NEWSLAN.ID MERANGIN, JAMBI – Aroma pergerakan dua lembaga negara, Komisi Pemberantasan Korupsi (KPK) dan Badan Pemeriksa Keuangan (BPK), di wilayah hukum Kabupaten Merangin, Jambi, belakangan ini kian santer tercium. Kehadiran mereka memicu kasak-kusuk di kalangan pejabat hingga masyarakat akar rumput. Sebuah pertanyaan krusial pun menyeruak ke permukaan: Apakah kedatangan mereka untuk membina tata kelola keuangan, atau justru untuk "membinasakan" para oknum yang membandel?
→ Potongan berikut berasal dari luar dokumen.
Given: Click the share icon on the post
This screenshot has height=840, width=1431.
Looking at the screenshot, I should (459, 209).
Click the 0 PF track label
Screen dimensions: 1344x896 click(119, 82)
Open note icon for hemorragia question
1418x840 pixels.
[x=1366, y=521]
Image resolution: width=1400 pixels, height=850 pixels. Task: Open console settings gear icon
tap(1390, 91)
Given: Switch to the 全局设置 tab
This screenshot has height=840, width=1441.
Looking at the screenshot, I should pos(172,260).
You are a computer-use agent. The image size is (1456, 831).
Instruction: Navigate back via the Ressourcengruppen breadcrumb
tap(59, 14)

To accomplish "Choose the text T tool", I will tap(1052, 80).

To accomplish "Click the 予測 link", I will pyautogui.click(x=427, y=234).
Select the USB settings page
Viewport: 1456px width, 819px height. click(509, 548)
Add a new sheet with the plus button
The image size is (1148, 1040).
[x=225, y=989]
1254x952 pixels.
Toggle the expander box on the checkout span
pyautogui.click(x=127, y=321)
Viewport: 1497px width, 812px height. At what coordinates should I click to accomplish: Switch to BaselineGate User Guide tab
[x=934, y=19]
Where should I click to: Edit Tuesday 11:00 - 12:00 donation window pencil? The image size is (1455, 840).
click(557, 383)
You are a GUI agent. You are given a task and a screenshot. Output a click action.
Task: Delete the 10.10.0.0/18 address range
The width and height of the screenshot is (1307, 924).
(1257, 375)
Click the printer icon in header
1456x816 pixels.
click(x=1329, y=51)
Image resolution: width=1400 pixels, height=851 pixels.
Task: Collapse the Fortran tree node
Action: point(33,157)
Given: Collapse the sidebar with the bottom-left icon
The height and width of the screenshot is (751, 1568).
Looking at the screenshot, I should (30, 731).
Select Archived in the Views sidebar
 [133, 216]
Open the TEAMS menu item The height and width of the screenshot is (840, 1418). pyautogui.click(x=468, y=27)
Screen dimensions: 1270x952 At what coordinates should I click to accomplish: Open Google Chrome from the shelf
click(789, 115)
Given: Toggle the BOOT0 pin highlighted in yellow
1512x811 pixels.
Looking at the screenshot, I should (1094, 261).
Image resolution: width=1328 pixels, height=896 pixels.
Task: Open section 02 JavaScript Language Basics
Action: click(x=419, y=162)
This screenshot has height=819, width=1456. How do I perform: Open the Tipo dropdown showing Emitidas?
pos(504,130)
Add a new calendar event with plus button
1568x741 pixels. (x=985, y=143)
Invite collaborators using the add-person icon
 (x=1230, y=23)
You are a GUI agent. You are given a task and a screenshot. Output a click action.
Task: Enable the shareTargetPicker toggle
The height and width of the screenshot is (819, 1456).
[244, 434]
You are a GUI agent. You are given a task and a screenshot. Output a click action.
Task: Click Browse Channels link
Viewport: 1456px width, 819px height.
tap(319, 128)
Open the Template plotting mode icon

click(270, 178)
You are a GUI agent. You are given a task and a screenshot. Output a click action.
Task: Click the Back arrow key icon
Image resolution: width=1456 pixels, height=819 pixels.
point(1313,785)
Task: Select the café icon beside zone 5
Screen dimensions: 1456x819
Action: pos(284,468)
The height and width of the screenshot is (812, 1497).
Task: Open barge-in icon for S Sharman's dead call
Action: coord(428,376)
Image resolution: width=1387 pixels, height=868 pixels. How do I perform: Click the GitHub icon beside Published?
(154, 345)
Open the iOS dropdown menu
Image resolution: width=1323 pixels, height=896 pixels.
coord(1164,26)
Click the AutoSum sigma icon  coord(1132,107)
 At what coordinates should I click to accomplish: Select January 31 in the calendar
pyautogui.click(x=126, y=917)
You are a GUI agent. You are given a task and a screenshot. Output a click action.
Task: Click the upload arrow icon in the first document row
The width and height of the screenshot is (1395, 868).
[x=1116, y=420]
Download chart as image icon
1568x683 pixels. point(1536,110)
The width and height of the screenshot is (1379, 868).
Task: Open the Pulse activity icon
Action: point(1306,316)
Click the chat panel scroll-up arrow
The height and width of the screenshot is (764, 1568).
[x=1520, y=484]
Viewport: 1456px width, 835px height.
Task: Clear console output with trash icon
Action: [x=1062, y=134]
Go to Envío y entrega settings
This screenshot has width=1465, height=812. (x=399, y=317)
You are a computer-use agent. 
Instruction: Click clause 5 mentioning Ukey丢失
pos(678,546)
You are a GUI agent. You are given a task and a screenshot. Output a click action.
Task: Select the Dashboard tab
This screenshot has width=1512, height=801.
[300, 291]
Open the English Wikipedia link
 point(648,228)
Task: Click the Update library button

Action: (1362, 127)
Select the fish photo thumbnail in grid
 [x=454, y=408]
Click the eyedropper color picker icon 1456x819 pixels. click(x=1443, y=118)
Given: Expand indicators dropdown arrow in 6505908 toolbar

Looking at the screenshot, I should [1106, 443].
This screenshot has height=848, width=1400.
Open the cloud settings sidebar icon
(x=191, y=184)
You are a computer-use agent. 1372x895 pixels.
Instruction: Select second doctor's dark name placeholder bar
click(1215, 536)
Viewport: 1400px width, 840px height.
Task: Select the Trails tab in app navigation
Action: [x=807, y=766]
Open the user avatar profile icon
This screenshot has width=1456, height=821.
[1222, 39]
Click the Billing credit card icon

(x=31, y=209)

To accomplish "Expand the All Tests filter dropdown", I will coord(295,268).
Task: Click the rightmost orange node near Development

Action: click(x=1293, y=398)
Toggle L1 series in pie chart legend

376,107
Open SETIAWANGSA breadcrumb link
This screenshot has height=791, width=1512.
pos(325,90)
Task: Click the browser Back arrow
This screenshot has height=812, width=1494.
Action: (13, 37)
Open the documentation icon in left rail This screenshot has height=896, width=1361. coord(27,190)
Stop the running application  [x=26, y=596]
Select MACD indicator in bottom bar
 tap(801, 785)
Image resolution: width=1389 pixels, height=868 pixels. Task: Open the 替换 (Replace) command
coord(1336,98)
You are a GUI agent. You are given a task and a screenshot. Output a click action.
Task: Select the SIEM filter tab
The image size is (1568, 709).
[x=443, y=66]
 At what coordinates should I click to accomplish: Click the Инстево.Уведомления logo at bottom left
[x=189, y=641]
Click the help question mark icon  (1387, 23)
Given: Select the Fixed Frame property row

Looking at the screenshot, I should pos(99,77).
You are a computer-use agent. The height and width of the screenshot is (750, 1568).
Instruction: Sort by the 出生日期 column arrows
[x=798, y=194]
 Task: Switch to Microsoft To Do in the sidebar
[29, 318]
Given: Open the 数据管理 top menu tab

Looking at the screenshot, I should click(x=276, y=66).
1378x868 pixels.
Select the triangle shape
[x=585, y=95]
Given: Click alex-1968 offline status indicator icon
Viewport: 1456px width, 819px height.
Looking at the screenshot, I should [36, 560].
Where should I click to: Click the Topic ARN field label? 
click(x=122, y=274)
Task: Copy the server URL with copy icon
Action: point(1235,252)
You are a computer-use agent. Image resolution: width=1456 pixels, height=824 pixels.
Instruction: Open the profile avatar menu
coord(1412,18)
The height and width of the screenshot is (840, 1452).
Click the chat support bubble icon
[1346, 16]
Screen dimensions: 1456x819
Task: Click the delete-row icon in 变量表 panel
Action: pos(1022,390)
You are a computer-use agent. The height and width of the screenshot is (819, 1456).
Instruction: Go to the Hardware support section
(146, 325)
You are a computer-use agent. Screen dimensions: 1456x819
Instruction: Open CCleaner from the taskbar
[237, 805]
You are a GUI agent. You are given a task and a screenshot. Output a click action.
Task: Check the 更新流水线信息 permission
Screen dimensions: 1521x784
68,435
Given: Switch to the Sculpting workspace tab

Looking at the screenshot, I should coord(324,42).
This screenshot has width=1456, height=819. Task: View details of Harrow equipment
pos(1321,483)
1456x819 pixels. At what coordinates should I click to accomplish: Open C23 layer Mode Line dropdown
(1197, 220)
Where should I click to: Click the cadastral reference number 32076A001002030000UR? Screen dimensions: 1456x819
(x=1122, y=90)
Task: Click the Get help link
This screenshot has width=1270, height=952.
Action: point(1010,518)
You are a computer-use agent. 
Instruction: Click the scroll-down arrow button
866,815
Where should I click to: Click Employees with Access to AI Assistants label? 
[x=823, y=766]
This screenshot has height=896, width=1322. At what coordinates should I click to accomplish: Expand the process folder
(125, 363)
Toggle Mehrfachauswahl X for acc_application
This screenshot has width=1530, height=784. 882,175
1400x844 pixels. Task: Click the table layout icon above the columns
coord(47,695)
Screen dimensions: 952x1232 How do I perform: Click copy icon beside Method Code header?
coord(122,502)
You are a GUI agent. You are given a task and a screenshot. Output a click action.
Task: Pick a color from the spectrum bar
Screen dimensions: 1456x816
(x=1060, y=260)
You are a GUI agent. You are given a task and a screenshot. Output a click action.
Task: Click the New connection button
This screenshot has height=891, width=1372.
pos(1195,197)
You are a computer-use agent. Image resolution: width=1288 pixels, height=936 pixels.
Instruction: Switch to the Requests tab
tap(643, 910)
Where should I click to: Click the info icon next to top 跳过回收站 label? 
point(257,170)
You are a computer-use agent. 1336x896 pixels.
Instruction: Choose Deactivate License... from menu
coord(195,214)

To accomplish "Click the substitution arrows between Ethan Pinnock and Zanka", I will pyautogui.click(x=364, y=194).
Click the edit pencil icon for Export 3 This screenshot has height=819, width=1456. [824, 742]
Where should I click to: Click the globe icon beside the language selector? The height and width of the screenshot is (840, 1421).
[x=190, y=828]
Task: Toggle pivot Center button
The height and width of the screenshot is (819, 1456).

Sebagai lembaga yang memiliki taring dalam menyelamatkan uang negara, langkah KPK dan BPK di Bumi Tali Undang Tambang Teliti ini harus dilihat dari dua sisi mata uang.
Pada hakikatnya, fungsi awal dari pemeriksaan BPK maupun supervisi KPK adalah melakukan pembinaan. BPK hadir untuk memotret kepatuhan administrasi keuangan daerah. Jika ditemukan adanya riak-riak kecil atau kesalahan administratif, pemerintah daerah biasanya diberikan waktu—melalui Laporan Hasil Pemeriksaan (LHP)—untuk melakukan pembenahan dan mengembalikan kerugian negara jika ada.
Ini adalah fase "pembinaan". Di sini, kepala daerah beserta jajarannya ditantang untuk menunjukkan iktikad baik. Selagi komitmen perbaikan itu berjalan transparan, maka roda pemerintahan dipastikan tetap aman.
Namun, kata "binasa" akan menjadi kenyataan pahit bagi mereka yang bebal. Ketika pembinaan dan teguran administratif dianggap angin lalu, atau ketika ditemukan indikasi kuat adanya mens rea (niat jahat) untuk memperkaya diri sendiri atau kelompok, di situlah fungsi penindakan KPK mengambil alih.
Bukan rahasia lagi, Jambi memiliki sejarah kelam dengan beberapa kasus hukum yang sempat ditangani komisi antirasuah. Jika pergerakan KPK di Merangin kali ini sudah mengarah pada pengumpulan bahan dan keterangan (pulbaket) atas dugaan proyek fiktif, suap, atau gratifikasi, maka ini bukan lagi soal pembinaan. Ini adalah sinyal pembersihan.
Catatan Redaksi: Kehadiran KPK dan BPK di Merangin seharusnya tidak perlu ditakuti jika tata kelola anggaran daerah berjalan di atas rel yang benar. Namun, bagi para pemangku kebijakan yang gemar "bermain di air keruh," kedatangan dua lembaga ini bisa menjadi lonceng kematian bagi karier dan kebebasan mereka.
Pilihan kini berada sepenuhnya di tangan para pejabat Kabupaten Merangin: Ingin dibina menjadi pemerintahan yang bersih (clean government), atau menyeret diri sendiri menuju kebinasaan di balik jeruji besi? Masyarakat Merangin hari ini menonton, menunggu, dan mengawal ke mana arah angin pergerakan ini akan bermuara.